Военная карьера и Вторая мировая война

31 декабря 1938 года он с отличием[2] окончил Египетскую военную академию, а в 1939 году — военно-воздушную академию[3]. Служил в чине лейтенанта в ВВС Королевства Египет на авиационной базе в Хелуане. В том же 1939 году аль-Богдади вместе с Хасаном Ибрагимом вошёл в группу египетских офицеров ВВС сочувствовавших нацистскому режиму А.Гитлера в Германии (позднее к этой группе присоединился Анвар Садат). Летом 1942 года, когда германский корпус генерал-полковника Эрвина Роммеля приближался к Александрии, эта группа направила к немцам самолёт майора Ахмеда Сауди, который должен был начать переговоры о совместных действиях и передать Роммелю чемодан с военными документами. Но самолёт был сбит самими немцами, а о попытке измены стало известно британским и египетским властям. Однако суду был предан только Хасан Ибрагим, которого разжаловали[4].

Когда 4 февраля 1942 года посол Великобритании сэр Лэмпсон принудил короля Фарука отправить в отставку правительство Хусейна Сирри-паши, лейтенанты аль-Богдади и Салах Салем добились приёма у начальника королевской канцелярии Ахмеда Хасанейна и предложили свои услуги «оскорблённому королю»[5]. Они вместе с другими офицерами ВВС демонстративно расписались в почётной книге Абидинского дворца и заявили Хасанейну, что убьют нового премьер-министра Мустафу Наххаса, если выяснится, что он предатель и сторонник англичан. Начальник королевской канцелярии с трудом их успокоил[6]. Однако, по мере того, как германский Африканский корпус всё дальше отбрасывался союзниками от границ Египта, активность антибританского движения в египетской армии падала.

Арабо-израильская война (1947—1949)

Строки:

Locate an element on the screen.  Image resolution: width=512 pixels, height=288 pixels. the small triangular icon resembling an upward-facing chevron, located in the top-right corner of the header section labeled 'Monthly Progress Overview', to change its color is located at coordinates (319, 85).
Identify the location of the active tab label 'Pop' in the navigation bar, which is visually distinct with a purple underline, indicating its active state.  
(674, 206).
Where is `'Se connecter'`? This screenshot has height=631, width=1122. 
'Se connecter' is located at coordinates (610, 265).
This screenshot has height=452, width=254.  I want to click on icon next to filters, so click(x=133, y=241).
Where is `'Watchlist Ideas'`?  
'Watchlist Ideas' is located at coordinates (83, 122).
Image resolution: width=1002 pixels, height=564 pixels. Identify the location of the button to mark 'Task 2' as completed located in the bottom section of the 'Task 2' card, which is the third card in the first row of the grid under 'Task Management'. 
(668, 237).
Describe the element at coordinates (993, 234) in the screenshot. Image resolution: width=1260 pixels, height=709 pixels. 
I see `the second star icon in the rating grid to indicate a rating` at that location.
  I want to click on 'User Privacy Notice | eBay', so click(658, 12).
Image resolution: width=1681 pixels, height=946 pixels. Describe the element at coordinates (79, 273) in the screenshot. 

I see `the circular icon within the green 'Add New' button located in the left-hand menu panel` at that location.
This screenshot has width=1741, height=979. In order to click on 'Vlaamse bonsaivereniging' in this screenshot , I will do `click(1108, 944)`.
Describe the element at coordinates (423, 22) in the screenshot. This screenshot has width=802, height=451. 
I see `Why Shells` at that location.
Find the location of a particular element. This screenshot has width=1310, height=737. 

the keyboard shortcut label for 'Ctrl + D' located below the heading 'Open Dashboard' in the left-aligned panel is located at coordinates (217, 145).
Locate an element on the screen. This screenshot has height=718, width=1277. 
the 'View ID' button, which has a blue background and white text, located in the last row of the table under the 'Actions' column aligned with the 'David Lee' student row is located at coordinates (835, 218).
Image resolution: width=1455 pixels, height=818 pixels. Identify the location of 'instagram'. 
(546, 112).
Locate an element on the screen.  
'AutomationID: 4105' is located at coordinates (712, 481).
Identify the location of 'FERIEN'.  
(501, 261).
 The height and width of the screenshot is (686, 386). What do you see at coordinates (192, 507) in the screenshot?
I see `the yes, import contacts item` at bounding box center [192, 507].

Задания:
(1) Замените в тексте о военной карьере аль-Богдади «чемодан» на «портфель» и приведите фрагмент, который открывается словами «31 декабря 1938» и завершается словами «Ибрагим, которого разжаловали[4].».
(2) Переведите на английский язык следующее предложение из текста о военной карьере аль-Богдади: «Служил в чине лейтенанта в ВВС Королевства Египет на авиационной базе в Хелуане».

Ответы к заданиям:
(1)
31 декабря 1938 года он с отличием[2] окончил Египетскую военную академию, а в 1939 году — военно-воздушную академию[3]. Служил в чине лейтенанта в ВВС Королевства Египет на авиационной базе в Хелуане. В том же 1939 году аль-Богдади вместе с Хасаном Ибрагимом вошёл в группу египетских офицеров ВВС сочувствовавших нацистскому режиму А.Гитлера в Германии (позднее к этой группе присоединился Анвар Садат). Летом 1942 года, когда германский корпус генерал-полковника Эрвина Роммеля приближался к Александрии, эта группа направила к немцам самолёт майора Ахмеда Сауди, который должен был начать переговоры о совместных действиях и передать Роммелю портфель с военными документами. Но самолёт был сбит самими немцами, а о попытке измены стало известно британским и египетским властям. Однако суду был предан только Хасан Ибрагим, которого разжаловали[4].

(2) He served as a lieutenant in the Air Force of the Kingdom of Egypt at the air base in Helwan.